Data provided Block Start

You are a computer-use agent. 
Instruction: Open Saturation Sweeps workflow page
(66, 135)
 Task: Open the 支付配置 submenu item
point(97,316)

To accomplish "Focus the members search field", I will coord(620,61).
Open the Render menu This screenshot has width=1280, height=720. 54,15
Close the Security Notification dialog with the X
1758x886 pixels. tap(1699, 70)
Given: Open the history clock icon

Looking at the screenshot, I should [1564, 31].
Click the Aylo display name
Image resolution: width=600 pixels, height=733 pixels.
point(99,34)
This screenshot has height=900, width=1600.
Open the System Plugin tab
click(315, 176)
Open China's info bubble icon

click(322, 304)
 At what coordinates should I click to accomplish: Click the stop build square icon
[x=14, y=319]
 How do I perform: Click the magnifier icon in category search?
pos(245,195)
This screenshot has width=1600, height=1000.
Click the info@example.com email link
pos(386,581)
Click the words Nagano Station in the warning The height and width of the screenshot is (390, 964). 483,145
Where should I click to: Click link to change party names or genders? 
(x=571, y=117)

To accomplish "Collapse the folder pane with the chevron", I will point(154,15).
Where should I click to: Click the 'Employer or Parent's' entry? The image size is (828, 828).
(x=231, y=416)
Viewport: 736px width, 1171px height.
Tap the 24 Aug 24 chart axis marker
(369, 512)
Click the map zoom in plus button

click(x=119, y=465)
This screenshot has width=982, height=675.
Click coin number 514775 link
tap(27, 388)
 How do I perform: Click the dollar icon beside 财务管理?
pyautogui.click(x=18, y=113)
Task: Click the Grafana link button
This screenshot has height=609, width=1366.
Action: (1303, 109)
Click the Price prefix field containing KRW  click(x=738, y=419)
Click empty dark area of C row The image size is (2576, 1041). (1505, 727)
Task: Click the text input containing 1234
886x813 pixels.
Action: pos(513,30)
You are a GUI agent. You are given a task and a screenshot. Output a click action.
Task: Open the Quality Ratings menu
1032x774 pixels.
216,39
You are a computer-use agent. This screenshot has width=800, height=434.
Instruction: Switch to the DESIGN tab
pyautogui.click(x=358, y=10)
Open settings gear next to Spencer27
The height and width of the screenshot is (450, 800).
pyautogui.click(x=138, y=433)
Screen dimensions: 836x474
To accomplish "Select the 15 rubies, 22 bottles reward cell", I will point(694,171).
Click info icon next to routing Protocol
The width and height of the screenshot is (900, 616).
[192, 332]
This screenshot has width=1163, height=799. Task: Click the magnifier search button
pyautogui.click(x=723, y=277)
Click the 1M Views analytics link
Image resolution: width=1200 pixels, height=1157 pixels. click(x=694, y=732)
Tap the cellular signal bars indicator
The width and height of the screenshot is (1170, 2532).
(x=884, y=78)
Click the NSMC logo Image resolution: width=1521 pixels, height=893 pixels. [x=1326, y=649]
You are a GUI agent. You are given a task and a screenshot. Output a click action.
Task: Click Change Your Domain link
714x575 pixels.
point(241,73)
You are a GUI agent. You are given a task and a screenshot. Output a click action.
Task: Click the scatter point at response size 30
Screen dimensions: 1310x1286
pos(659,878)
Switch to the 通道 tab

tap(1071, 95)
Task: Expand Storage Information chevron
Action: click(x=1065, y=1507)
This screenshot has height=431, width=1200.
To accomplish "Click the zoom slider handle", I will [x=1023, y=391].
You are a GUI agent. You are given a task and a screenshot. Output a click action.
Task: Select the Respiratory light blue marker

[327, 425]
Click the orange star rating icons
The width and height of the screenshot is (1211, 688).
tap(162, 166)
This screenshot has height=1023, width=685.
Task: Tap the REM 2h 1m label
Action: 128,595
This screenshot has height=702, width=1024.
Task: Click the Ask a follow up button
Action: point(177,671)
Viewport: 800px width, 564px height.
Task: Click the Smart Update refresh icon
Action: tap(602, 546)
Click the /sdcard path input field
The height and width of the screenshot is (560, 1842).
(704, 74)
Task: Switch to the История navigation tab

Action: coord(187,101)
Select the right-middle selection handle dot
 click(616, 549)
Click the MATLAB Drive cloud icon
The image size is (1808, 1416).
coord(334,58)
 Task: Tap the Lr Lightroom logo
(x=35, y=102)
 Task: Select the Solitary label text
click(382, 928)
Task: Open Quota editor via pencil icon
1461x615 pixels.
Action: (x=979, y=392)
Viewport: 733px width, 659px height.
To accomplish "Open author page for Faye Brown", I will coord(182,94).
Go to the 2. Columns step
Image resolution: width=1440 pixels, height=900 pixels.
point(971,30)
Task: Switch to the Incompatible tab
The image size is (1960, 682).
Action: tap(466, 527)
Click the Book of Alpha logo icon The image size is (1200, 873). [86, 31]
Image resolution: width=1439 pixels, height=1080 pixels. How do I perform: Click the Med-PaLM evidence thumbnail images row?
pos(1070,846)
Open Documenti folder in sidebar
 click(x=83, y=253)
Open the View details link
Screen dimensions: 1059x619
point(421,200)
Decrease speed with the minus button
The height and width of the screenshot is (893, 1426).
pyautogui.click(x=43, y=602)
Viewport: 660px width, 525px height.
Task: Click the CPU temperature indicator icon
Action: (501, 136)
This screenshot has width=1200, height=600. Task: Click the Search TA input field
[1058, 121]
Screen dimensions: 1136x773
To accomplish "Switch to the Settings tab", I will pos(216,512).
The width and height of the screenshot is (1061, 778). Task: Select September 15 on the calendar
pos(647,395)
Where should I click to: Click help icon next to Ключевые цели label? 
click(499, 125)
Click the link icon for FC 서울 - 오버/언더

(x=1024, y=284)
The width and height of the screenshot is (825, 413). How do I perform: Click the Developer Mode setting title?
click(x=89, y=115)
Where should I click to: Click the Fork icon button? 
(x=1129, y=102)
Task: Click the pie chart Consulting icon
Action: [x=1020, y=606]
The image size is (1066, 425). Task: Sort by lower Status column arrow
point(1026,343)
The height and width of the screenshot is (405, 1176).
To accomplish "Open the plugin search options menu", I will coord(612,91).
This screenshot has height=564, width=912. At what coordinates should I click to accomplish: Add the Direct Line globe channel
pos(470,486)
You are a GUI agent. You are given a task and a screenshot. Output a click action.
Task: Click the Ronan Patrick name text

Data provided Block End

Required work:
Output every line of the listing word for word.

Task response:
You are a computer-use agent. 
Instruction: Open Saturation Sweeps workflow page
(66, 135)
 Task: Open the 支付配置 submenu item
point(97,316)

To accomplish "Focus the members search field", I will coord(620,61).
Open the Render menu This screenshot has width=1280, height=720. 54,15
Close the Security Notification dialog with the X
1758x886 pixels. tap(1699, 70)
Given: Open the history clock icon

Looking at the screenshot, I should [1564, 31].
Click the Aylo display name
Image resolution: width=600 pixels, height=733 pixels.
point(99,34)
This screenshot has height=900, width=1600.
Open the System Plugin tab
click(315, 176)
Open China's info bubble icon

click(322, 304)
 At what coordinates should I click to accomplish: Click the stop build square icon
[x=14, y=319]
 How do I perform: Click the magnifier icon in category search?
pos(245,195)
This screenshot has width=1600, height=1000.
Click the info@example.com email link
pos(386,581)
Click the words Nagano Station in the warning The height and width of the screenshot is (390, 964). 483,145
Where should I click to: Click link to change party names or genders? 
(x=571, y=117)

To accomplish "Collapse the folder pane with the chevron", I will point(154,15).
Where should I click to: Click the 'Employer or Parent's' entry? The image size is (828, 828).
(x=231, y=416)
Viewport: 736px width, 1171px height.
Tap the 24 Aug 24 chart axis marker
(369, 512)
Click the map zoom in plus button

click(x=119, y=465)
This screenshot has width=982, height=675.
Click coin number 514775 link
tap(27, 388)
 How do I perform: Click the dollar icon beside 财务管理?
pyautogui.click(x=18, y=113)
Task: Click the Grafana link button
This screenshot has height=609, width=1366.
Action: (1303, 109)
Click the Price prefix field containing KRW  click(x=738, y=419)
Click empty dark area of C row The image size is (2576, 1041). (1505, 727)
Task: Click the text input containing 1234
886x813 pixels.
Action: pos(513,30)
You are a GUI agent. You are given a task and a screenshot. Output a click action.
Task: Open the Quality Ratings menu
1032x774 pixels.
216,39
You are a computer-use agent. This screenshot has width=800, height=434.
Instruction: Switch to the DESIGN tab
pyautogui.click(x=358, y=10)
Open settings gear next to Spencer27
The height and width of the screenshot is (450, 800).
pyautogui.click(x=138, y=433)
Screen dimensions: 836x474
To accomplish "Select the 15 rubies, 22 bottles reward cell", I will point(694,171).
Click info icon next to routing Protocol
The width and height of the screenshot is (900, 616).
[192, 332]
This screenshot has width=1163, height=799. Task: Click the magnifier search button
pyautogui.click(x=723, y=277)
Click the 1M Views analytics link
Image resolution: width=1200 pixels, height=1157 pixels. click(x=694, y=732)
Tap the cellular signal bars indicator
The width and height of the screenshot is (1170, 2532).
(x=884, y=78)
Click the NSMC logo Image resolution: width=1521 pixels, height=893 pixels. [x=1326, y=649]
You are a GUI agent. You are given a task and a screenshot. Output a click action.
Task: Click Change Your Domain link
714x575 pixels.
point(241,73)
You are a GUI agent. You are given a task and a screenshot. Output a click action.
Task: Click the scatter point at response size 30
Screen dimensions: 1310x1286
pos(659,878)
Switch to the 通道 tab

tap(1071, 95)
Task: Expand Storage Information chevron
Action: click(x=1065, y=1507)
This screenshot has height=431, width=1200.
To accomplish "Click the zoom slider handle", I will [x=1023, y=391].
You are a GUI agent. You are given a task and a screenshot. Output a click action.
Task: Select the Respiratory light blue marker

[327, 425]
Click the orange star rating icons
The width and height of the screenshot is (1211, 688).
tap(162, 166)
This screenshot has height=1023, width=685.
Task: Tap the REM 2h 1m label
Action: 128,595
This screenshot has height=702, width=1024.
Task: Click the Ask a follow up button
Action: point(177,671)
Viewport: 800px width, 564px height.
Task: Click the Smart Update refresh icon
Action: tap(602, 546)
Click the /sdcard path input field
The height and width of the screenshot is (560, 1842).
(704, 74)
Task: Switch to the История navigation tab

Action: coord(187,101)
Select the right-middle selection handle dot
 click(616, 549)
Click the MATLAB Drive cloud icon
The image size is (1808, 1416).
coord(334,58)
 Task: Tap the Lr Lightroom logo
(x=35, y=102)
 Task: Select the Solitary label text
click(382, 928)
Task: Open Quota editor via pencil icon
1461x615 pixels.
Action: (x=979, y=392)
Viewport: 733px width, 659px height.
To accomplish "Open author page for Faye Brown", I will coord(182,94).
Go to the 2. Columns step
Image resolution: width=1440 pixels, height=900 pixels.
point(971,30)
Task: Switch to the Incompatible tab
The image size is (1960, 682).
Action: tap(466, 527)
Click the Book of Alpha logo icon The image size is (1200, 873). [86, 31]
Image resolution: width=1439 pixels, height=1080 pixels. How do I perform: Click the Med-PaLM evidence thumbnail images row?
pos(1070,846)
Open Documenti folder in sidebar
 click(x=83, y=253)
Open the View details link
Screen dimensions: 1059x619
point(421,200)
Decrease speed with the minus button
The height and width of the screenshot is (893, 1426).
pyautogui.click(x=43, y=602)
Viewport: 660px width, 525px height.
Task: Click the CPU temperature indicator icon
Action: (501, 136)
This screenshot has width=1200, height=600. Task: Click the Search TA input field
[1058, 121]
Screen dimensions: 1136x773
To accomplish "Switch to the Settings tab", I will pos(216,512).
The width and height of the screenshot is (1061, 778). Task: Select September 15 on the calendar
pos(647,395)
Where should I click to: Click help icon next to Ключевые цели label? 
click(499, 125)
Click the link icon for FC 서울 - 오버/언더

(x=1024, y=284)
The width and height of the screenshot is (825, 413). How do I perform: Click the Developer Mode setting title?
click(x=89, y=115)
Where should I click to: Click the Fork icon button? 
(x=1129, y=102)
Task: Click the pie chart Consulting icon
Action: [x=1020, y=606]
The image size is (1066, 425). Task: Sort by lower Status column arrow
point(1026,343)
The height and width of the screenshot is (405, 1176).
To accomplish "Open the plugin search options menu", I will coord(612,91).
This screenshot has height=564, width=912. At what coordinates should I click to accomplish: Add the Direct Line globe channel
pos(470,486)
You are a GUI agent. You are given a task and a screenshot. Output a click action.
Task: Click the Ronan Patrick name text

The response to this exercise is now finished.